## Exercise aim
Report each line of the listing below that contains the word "Open", copying every such line in full.

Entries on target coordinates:
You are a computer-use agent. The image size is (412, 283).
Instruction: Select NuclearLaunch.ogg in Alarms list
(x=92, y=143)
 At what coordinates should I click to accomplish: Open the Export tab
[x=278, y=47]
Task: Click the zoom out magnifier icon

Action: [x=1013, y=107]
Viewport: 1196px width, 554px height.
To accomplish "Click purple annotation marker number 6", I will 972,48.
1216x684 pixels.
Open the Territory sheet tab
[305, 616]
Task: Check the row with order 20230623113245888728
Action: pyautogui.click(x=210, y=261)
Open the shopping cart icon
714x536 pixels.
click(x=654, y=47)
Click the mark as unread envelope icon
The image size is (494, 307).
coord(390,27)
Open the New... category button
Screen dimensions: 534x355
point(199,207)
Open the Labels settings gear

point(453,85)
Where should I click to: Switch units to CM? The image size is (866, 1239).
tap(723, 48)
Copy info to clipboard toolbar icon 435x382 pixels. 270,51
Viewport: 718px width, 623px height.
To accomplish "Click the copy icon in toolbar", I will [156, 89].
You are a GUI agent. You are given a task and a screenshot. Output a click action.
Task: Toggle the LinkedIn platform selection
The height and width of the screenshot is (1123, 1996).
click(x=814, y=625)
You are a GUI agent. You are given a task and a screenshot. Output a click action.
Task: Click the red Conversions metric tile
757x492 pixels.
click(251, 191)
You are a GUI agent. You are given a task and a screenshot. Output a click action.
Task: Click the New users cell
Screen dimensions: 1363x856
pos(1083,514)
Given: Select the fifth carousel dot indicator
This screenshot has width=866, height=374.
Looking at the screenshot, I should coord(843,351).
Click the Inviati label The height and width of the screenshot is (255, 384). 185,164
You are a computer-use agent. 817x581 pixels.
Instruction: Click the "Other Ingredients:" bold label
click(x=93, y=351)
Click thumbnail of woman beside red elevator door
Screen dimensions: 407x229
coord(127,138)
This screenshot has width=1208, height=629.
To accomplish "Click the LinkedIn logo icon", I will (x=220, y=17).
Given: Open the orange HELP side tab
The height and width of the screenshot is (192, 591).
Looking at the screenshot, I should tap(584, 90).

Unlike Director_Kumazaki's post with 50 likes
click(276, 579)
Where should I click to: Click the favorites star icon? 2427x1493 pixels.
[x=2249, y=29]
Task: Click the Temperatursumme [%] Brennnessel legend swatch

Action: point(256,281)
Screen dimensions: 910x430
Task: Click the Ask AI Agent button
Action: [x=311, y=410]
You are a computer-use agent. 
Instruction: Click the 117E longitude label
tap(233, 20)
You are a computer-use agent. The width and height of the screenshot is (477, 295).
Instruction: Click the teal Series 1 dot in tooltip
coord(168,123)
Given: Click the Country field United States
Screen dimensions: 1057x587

## Result for this task
 At what coordinates should I click to accomplish: Open the Export tab
Open the Territory sheet tab
Open the shopping cart icon
Open the New... category button
Open the Labels settings gear
Given: Open the orange HELP side tab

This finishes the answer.